As for the Stevie chat, and the chief culprit or so it seemed for all this argy-bargy, well maybe the detractors did have a point. Even by Stevie’s sometimes self indulgent ways, the rhetoric appeared a little over the top in places, his politicking on Obama’s behalf, something not fully appreciated by a British audience, or for that matter, properly engaged in the significance of what would happen three months later. The carriage banter all got a bit bad tempered at times, although it was hard to fathom how anybody could have felt ‘cheated’ [as was claimed] or short changed by a well rehearsed show full of hits, and ‘get you out of your seat’ moments, that had already played to hundreds of thousands of people whilst doing the rounds in Canada and The United States, and would shortly be heading for Europe. Fortunately, none of the detractors had been in Birmingham the night before. If they had, as I had, they were keeping quiet about it.

On this the opening night of the tour, Stevie really let rip on the chat front. He spoke at length about the death of his beloved Mother Lula in 2006, and about how she had inspired him in a dream like way to go back on the stage and get back on the road; there was not a dry eye in the house. He spoke passionately about peace, unity, equality and the need for political, economic, and social change, he was right on it, and meant every word. The crowd were engrossed and patient; although that patience was wearing a little thin when former professional footballer George Boateng took to the stage together with Shaun Campbell to present Stevie with a statue of Arthur Wharton, the first black British professional footballer. I had been following what was very much a localised story in the North East of England, and was impressed by what appeared to be a brave move by all concerned to publicise something slightly out of its natural comfort zone. Sadly it all appeared to bemuse many of the concert goers, at least the ones around me.

**Data excerpts**
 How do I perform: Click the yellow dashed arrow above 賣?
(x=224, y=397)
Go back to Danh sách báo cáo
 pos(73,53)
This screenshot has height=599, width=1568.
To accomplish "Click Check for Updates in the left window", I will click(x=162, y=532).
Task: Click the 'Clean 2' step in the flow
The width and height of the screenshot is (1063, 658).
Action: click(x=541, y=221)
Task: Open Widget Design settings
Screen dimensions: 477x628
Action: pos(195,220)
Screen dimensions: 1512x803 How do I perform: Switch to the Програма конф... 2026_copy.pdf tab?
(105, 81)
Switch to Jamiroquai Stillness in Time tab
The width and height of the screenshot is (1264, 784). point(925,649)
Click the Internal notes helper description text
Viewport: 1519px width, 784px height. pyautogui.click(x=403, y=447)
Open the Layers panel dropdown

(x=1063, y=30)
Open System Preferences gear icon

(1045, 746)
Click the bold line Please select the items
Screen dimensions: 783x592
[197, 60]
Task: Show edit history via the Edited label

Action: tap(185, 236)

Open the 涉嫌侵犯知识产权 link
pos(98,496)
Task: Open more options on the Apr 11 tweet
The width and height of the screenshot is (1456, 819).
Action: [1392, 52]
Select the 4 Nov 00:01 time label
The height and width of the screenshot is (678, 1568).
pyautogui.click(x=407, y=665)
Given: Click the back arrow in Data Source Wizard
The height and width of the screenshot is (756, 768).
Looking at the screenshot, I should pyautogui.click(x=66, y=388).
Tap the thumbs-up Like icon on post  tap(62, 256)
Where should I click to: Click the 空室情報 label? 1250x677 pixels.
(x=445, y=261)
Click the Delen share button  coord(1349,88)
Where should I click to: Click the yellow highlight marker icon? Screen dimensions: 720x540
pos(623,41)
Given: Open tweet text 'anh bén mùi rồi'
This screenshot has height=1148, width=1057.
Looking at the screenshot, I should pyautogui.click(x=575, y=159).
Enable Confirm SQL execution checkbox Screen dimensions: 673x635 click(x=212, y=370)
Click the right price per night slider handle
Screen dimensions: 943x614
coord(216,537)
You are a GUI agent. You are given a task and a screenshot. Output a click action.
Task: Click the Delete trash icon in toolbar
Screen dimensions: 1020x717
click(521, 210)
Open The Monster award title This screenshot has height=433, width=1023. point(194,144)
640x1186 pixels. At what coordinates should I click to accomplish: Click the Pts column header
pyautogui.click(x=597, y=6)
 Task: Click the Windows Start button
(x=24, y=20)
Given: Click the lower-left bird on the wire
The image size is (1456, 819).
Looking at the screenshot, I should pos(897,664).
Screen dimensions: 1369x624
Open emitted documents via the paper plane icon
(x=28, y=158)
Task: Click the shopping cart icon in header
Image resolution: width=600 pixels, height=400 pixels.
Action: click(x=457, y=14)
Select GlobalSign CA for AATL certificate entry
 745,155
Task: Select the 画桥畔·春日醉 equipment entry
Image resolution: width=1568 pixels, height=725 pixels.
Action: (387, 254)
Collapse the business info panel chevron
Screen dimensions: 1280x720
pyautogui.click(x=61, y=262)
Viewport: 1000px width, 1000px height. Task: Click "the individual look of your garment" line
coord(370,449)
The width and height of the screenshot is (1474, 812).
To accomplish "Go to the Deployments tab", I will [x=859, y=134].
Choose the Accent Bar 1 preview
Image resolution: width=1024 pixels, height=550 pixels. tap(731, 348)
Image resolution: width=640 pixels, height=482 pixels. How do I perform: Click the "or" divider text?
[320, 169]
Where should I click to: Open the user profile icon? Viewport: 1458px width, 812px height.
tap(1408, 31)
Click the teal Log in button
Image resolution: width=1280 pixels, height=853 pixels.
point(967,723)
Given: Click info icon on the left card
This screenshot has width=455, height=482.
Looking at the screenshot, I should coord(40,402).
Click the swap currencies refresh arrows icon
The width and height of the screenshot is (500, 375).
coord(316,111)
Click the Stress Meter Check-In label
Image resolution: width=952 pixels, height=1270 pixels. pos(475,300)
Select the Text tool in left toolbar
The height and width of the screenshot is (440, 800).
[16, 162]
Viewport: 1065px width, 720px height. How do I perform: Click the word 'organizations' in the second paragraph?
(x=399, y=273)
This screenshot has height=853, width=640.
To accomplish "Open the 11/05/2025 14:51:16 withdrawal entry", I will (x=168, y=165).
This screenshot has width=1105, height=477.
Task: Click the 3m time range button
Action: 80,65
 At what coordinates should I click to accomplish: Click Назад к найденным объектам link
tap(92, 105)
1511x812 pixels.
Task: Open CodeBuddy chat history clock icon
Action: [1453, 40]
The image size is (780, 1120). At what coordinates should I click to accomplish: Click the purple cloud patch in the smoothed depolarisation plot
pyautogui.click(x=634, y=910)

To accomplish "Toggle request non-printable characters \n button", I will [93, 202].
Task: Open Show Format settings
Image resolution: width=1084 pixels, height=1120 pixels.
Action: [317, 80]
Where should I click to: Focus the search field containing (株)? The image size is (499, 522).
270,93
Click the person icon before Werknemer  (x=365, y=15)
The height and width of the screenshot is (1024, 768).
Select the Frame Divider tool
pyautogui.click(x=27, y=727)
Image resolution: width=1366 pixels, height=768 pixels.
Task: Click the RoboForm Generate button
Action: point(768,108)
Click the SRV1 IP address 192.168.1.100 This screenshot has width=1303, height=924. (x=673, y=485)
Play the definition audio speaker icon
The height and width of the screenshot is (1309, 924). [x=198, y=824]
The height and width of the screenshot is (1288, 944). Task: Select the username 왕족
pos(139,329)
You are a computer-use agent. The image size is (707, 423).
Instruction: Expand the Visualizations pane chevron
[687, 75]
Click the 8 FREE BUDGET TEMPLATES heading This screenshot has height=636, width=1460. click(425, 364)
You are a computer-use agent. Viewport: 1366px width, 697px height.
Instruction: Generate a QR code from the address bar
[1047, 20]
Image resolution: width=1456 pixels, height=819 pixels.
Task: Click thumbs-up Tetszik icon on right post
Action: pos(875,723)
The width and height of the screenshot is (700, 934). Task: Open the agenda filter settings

**Work task 1**
In the concert account, what did George Boateng and Shaun Campbell give Stevie onstage?
**Work task 2**
Continue the concert account from the point where it stops.

**Response 1**
A statue of Arthur Wharton, the first black British professional footballer.

**Response 2**
The Birmingham music – ushered in as it was throughout the tour – by a fully blown Stevie harmonica work out on the Miles Davis standard ‘All Blues’ – had less songs than the Manchester gig – twenty four – though included two more hit singles. The two set lists were very similar, though as with all Stevie shows, never the same. By the time this ‘UK three shows in four days tour’ turned up at London’s O2, new plans had been put in place to return – with the cameras in tow – at the end of the month. Filmed over two nights, was what turned out to be Stevie’s first ever concert DVD release, appropriately titled ‘At Last’. The music, including the sing-along hits, the ballads, the odd cover version, and the odd guest, was in line with the Manchester and Birmingham gigs, with the ‘chat’ not totally dismissed or ignored, but, maybe as a result of some feedback, or maybe on editorial advice was now to some extent at least, toned down and edited by Stevie himself, as the previous long speech was now condensed into some closing abridged remarks.

It would be difficult not to acknowledge the fact, and, whether the ‘detractors’ knew it or not, that they had won the day. For an artist who was famous before most of his UK audiences were born, and for someone who was great before many knew that his music existed, it saddened me to think that even Stevie was now forced to cede to popular demand, and even accepting the old adage that ‘you can’t please all of the people all of the time’, this only appeared to endorse the view, that those who shout loudest usually win the day.